In fiscal 2021 we dealt with a major sell off prompted by a larger short position following Q2 fiscal 2021 financial results. Fast forward a few months and a major institutional holder communicated a desire to exit a five million share position. That created a steady pressure on the stock until the seller fully exited their position.

Moving Forward

At the beginning of fiscal 2022 I provided guidance regarding our machine sales targets. Our pipeline of potential sales remains to be the strongest it has ever been. We are still hunting ten (10) large-scale and fifteen (15) 10kW machine sales. Approximately 60% of our targeted machine sales are anticipated to come from existing licensed royalty partners. I expect that several pending decisions will take place in Q2 and Q3. As a business unit, EnWave was profitable in fiscal 2021 and we are optimistic that this trend will continue.

You have read (above) our plans and expectations for NutraDried.

We are not cautiously optimistic about our future, we are bullishly optimistic. We expect both business units to perform well simultaneously in the latter half of this fiscal year. Our balance sheet is strong. We have funding to strategically build inventory in either business unit and we are ready to scale quickly if we are inundated with new large-scale purchase orders.

I want to thank you for your continued support as a shareholder and I hope that our efforts this year will result in improvements in share value and ultimately your financial success.

Brent Charleton, CFA
President and CEO

Caution regarding forward-looking information statements

Safe Harbour for Forward-Looking Information Statements: This release may contain forward-looking information based on management’s expectations, estimates and projections. All statements that address expectations or projections about the future, including statements about the Company’s strategy for growth, product development, market position, expected expenditures, future financial position, results of operations, cash flows, financing plans, research and development, business strategy, products and services, competitive positions, growth opportunities, plans and objectives of management for future operations, including statements that include words such as “anticipate,” “if,” “believe,” “plan,” “estimate,” “expect,” “intend,” “may,” “could,” “should,” “will,” and other similar expressions that are forward-looking statements. Such forward-looking statements are estimates reflecting the Company’s best judgment based upon current information and involve a number of risks and uncertainties, and there can be no assurance that other factors will not affect the accuracy of such forward-looking statements. These statements are not a guarantee of future performance and involve a number of risks, uncertainties and assumptions. Although the Company has attempted to identify important factors that could cause actual results to differ materially, there may be other factors that cause results not to be as anticipated, estimated or intended.
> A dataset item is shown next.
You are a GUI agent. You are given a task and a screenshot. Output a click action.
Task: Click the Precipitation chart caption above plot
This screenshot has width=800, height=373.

There can be no assurance that such statements will prove to be accurate, as actual results and future events could differ materially from those anticipated in such statements. Accordingly, readers should not place undue reliance on forward-looking statements. Please refer to the Risk Factors disclosed in the Company’s Annual Information Form as filed on www.sedar.com. All third-party references to market information in this release are not guaranteed to be accurate as the Company did not conduct the original primary research.